After an enormous Thanksgiving dinner, we stood out in the cold, under the stars, and gazed into infinity at the disk of the Milky Way. The world feels small and calm on a noiseless fall night. I don’t know that I’d ever recognized the galaxy before.
Tag: Night
Shattuck Rooftops
Looking south, over the rooftops and streetlights of downtown Berkeley, the high-rise buildings of Oakland and Emeryville are luminescent ghosts in the bay fog. I’ve come back to this photograph again and again—the composition isn’t quite right, the quality is just average, but for some reason I find it inescapable. I can forgive all of its sins (and mine in taking it) for the trajectory of those sodium lamps, arcing gently to the south like some fairy worm.
Chemistry in Action
St. Lawrence University celebrated Parents’ Weekend on Saturday with a gorgeous fireworks display on the south side of campus. Conveniently, this is the sky above Johnson Hall of Science. The combination of architectural textures, floral fireworks patterns, and fall foliage make for an image that would be more at home in a video game than reality.
Post-Ski: Read
At the end of a long day on Oregon’s Mt. Hood, returning in the evening to Timberline Lodge and its gorgeous/unique internal geometry is at once (slightly) alienating and welcoming. This quiet reading corner meets all of my criteria: not far from a fireplace and with the perfect chairs for curling up with hot chocolate. The blue fabric of these chairs, and their combination of rustic wood and steel, put me in mind of the This End Up furniture of the 1980s. The childhood associations only make the place more mentally comfortable.
Luminous Science
St. Lawrence University’s Johnson Hall of Science is a lovely, brand-new science building (particularly appreciated by chemists who prefer not to work in the miasma of their predecessors’ experiments.) The aesthetic benefits are supplemented by olfactory ones: in addition to excellent ventilation inside, the exterior of the building is surrounded by wild grasses and flowers that energize me the moment I step outside.

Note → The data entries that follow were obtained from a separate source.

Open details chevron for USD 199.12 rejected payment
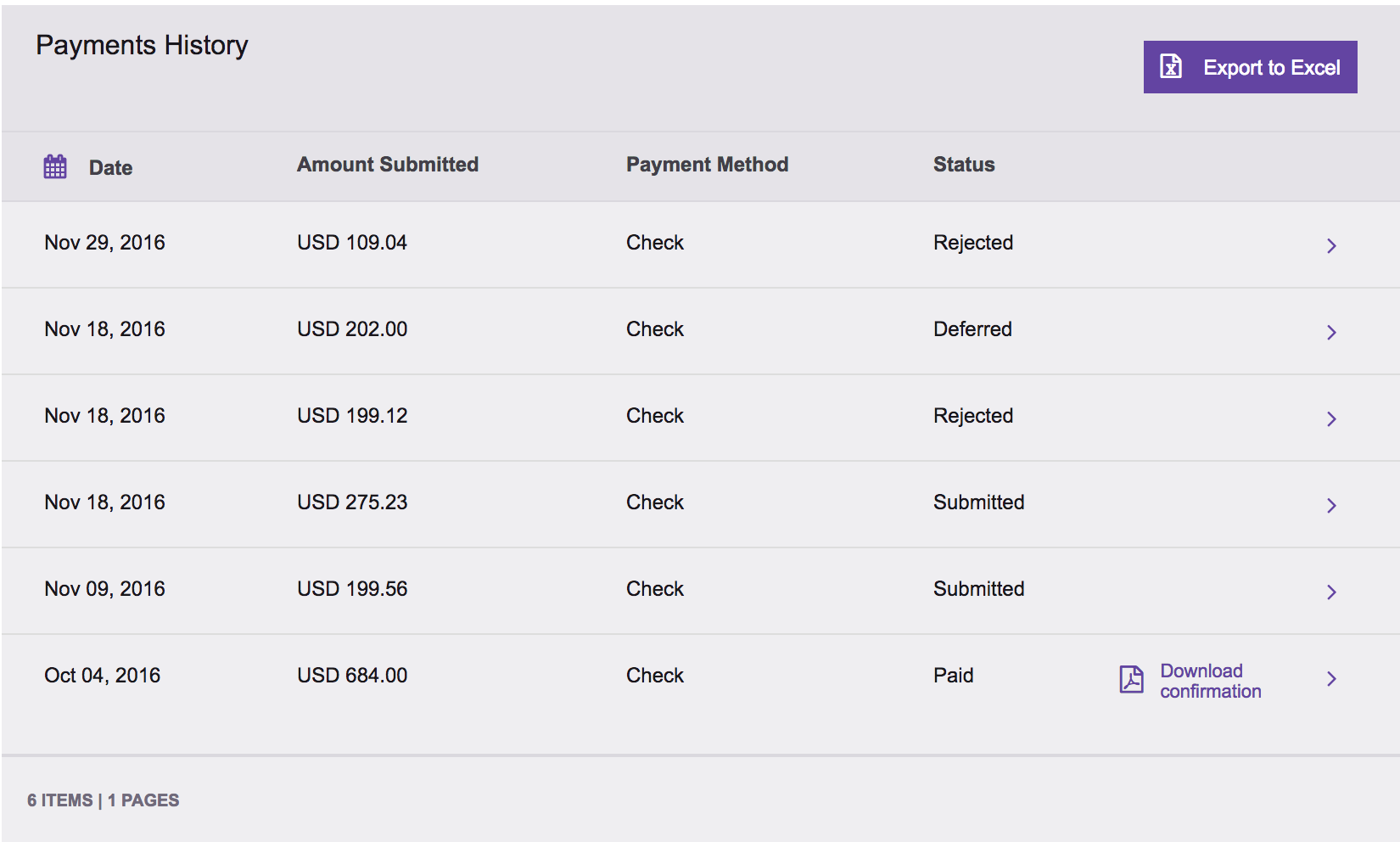 (x=1331, y=418)
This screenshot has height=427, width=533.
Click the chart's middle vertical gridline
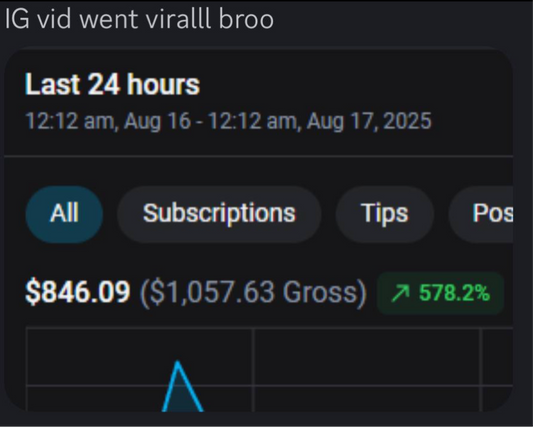(253, 370)
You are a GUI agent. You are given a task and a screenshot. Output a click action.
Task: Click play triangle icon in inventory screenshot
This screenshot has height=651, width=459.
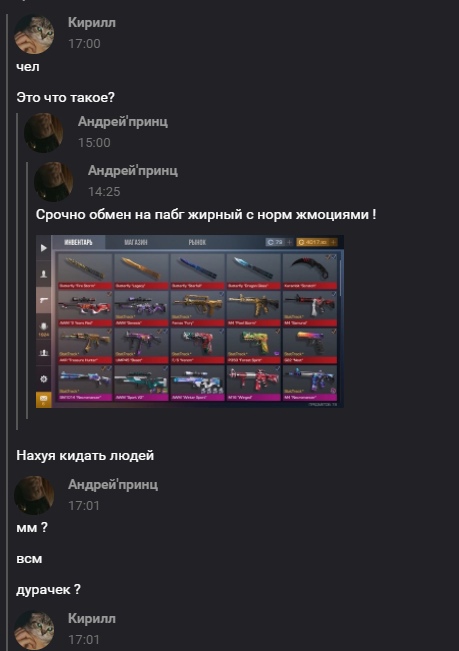(x=44, y=248)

When viewed at night, the luminous quality of the glass facade lends the place a storybook look that I think HDR captures perfectly.
Elven Kitchen
In the sylvan core of UBC’s (aptly named) Green College, a few random buildings hide with the trees. Some have pedestrian uses (literally—the building on the right is a stairwell), but others are more surreal: this little cottage is a shared-use kitchen. As the first rays of moonlight catch the scene, I can’t help but be reminded of some Tolkienesque elven fortress.
Pink Sky at Night…
What is “honesty” in photography? My goal as a photographer is to capture what I saw—the subjective experience of being in a single moment. I want to capture a “truth.” The process of taking a picture is projecting the reality around us onto a sensor and through myriad digital processes to create the photograph you see in front of you now. Every photographer has, in their pursuit of truth in imaging, some lines in terms of image manipulation that they will and won’t cross. HDR, for instance, is viewed as a “cheat” by some, and as a better approach to getting the true dynamic range of the human eye by others.
A less dramatic case, however, is the use of color in an image. Last night, the sky over Canton was this incredible, surreal, and otherworldly pink-orange color that was completely overwhelming and astonishing. When I noticed it out the window, I sprinted outside with my camera and captured the final, fleeting moments. I was in that moment. Nearly the same effect, however, could have been achieved with a simply pink photo filter. To me, this raises two issues:
- Trust: You have to trust me, as the photographer, to portray the experience I was having when I captured the image.
- Subjective reality: When I process a photo, what techniques are enhancing my ability to convey my subjective experience to you? Which techniques are just “cheating?”
Sugar Shack
Granted, I don’t speak Portuguese—but if I studied the signs correctly, I believe this building is a recreation of the sort of shack used in converting sugar cane into raw sugar. From the outside, it has just the right Brazilian charm. From the inside, the dichotomy at the heart of modern Brazil is even better represented: traditional cane processing equipment, including massive grinding stones, spend time alongside comfortable couches and a television.
Snow Porch
During the blazing August heat, looking back to winter pictures leads to the oddest “time machine effect.” As you can see from the rapidly filling tire tracks in the driveway, we barely made it home ahead of what turned out to be a fierce storm. The comfort of “I don’t have to go out there” is so amplified when standing on a perfect porch, next to the door to a cozy house, and seeing the frozen, dark contrast in the graveyard across the way.
San Francisco’s Red Towers
The eternally-damp shoreline of the San Francisco Bay is the fascinating meeting of quaint docks and maritime randomness with the aggressive mass of a full-scale city. Charming piers abut the grandiosity of the Financial District, and the result is a surreal and unique setting. Amid this hubbub, the Coit Tower and the Embarcadero stand out as red beacons.